In the wake of Covid-19, Sime Darby is prioritising resources to focus on its core business in the automotive and heavy machinery segments
According to the spokesperson, the group is examining all its operations and is looking at ways to minimise operating and capital expenditure where possible, to ensure cash is preserved.
Having exposure in different markets has certainly given the group an advantage in times of crisis.
“When China was impacted, we were able to rely on Australia and the remaining markets to support the group.
While China has recovered and the outbreak has spread to other regions, we can look to China to carry us in the short term, ” says the spokesperson.
He says the group’s China operations were impacted in January and February because of lockdowns in the country. Branches there have since re-opened and “business has been catching up”.
In Australia, its mining business continues to hold up well as mining is categorised as an essential industry there.
As for Malaysia, operations have been largely closed following the movement control order.
“But we are starting to see a return to activity, albeit at a reduced level, for both the motors and industrial divisions with approvals from the Ministry of International Trade and Industry. Nevertheless, Malaysia only contributes 15% of the group’s revenue, ” says the spokesperson.

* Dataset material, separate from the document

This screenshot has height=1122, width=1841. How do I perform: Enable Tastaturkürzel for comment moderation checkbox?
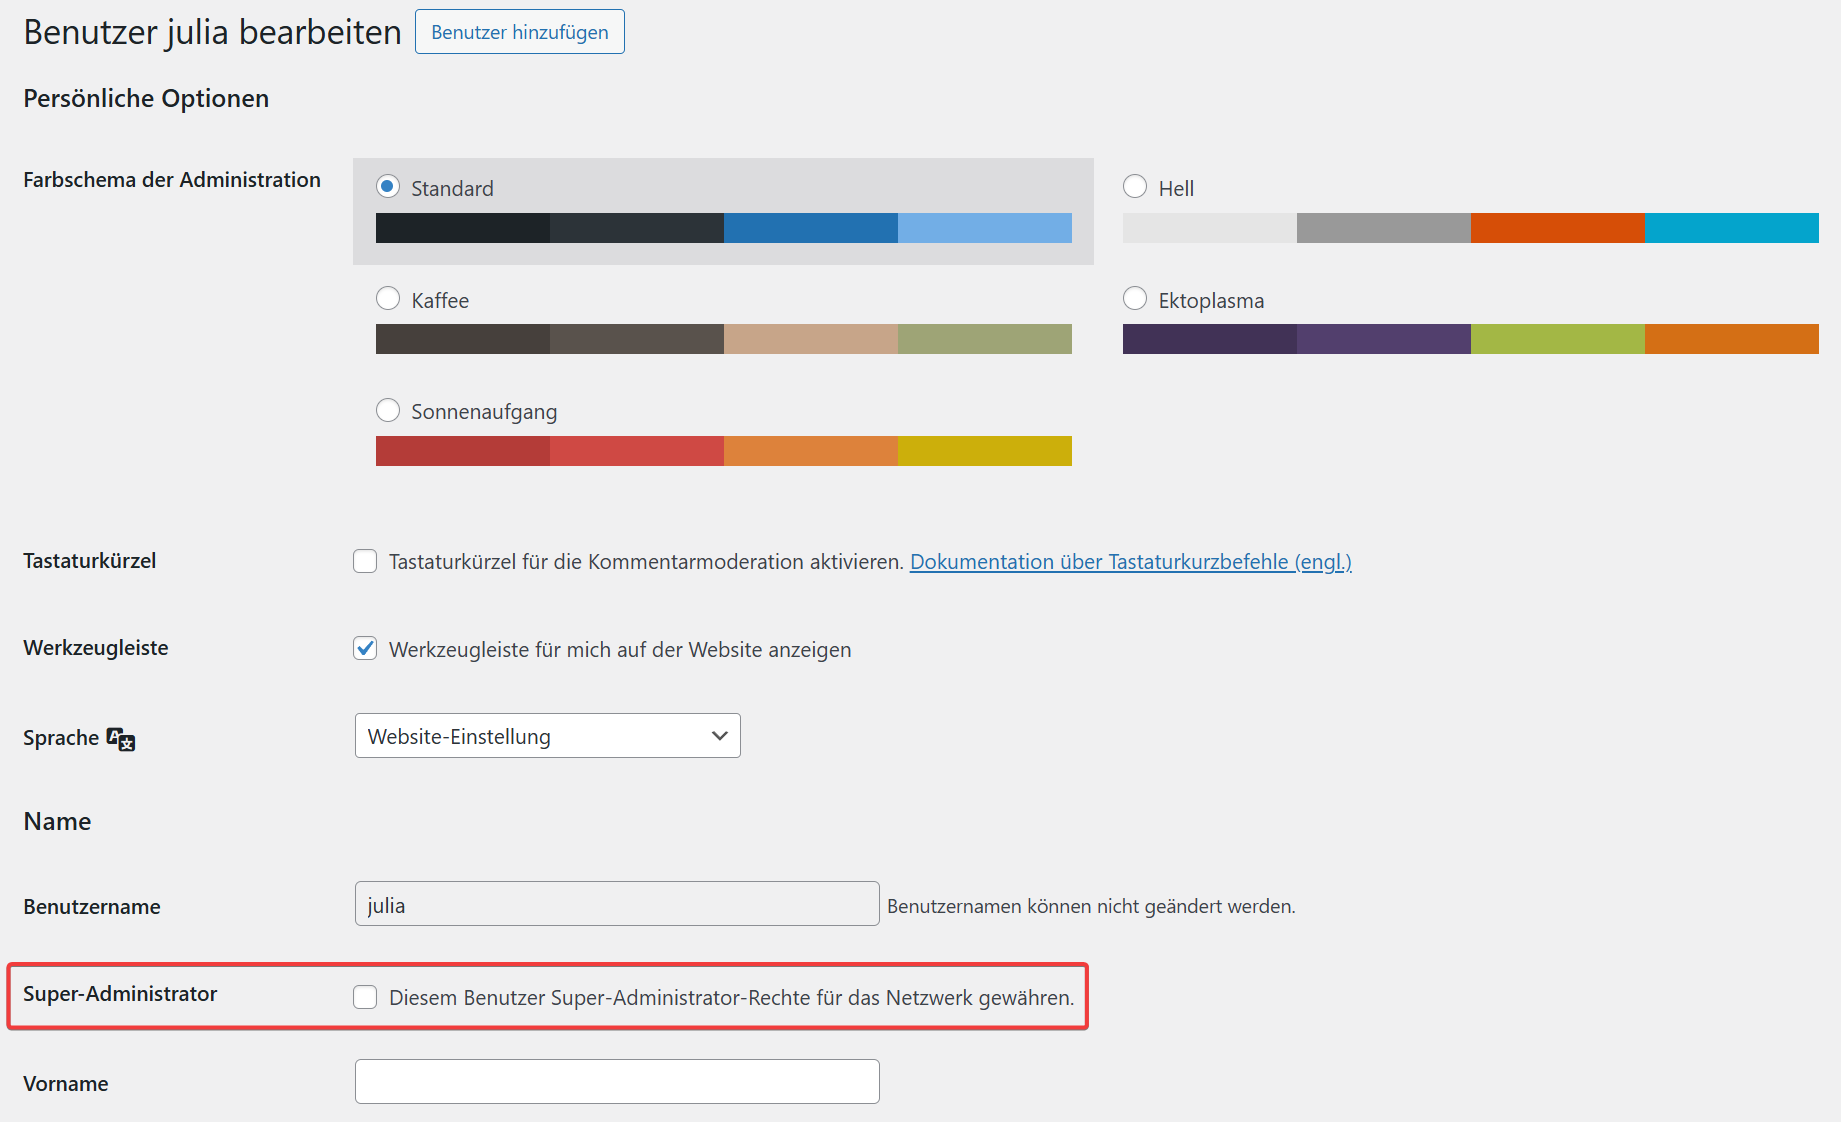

China and Australia contributed about 40% and 30% to group revenue respectively in FY19, which was its first full year as a pure-play organisation.
In the first half ended Dec 31,2019 (1HFY20), the group made a core net profit of RM560mil on a revenue of RM19.6bil. Net gearing stood at 0.13 times as at end-December.
Shares of Sime Darby closed at RM2 on Friday, inching up 2 sen. Market cap was RM13.6bil, which is about 10% lower than the value it stood at the beginning of the year.
Considering that its major shareholders can do with a good dividend, Sime Darby cannot be ruled out from declaring a healthy payout from disposal of non-core assets. The only question is which of its long list of non-core assets would be sold next?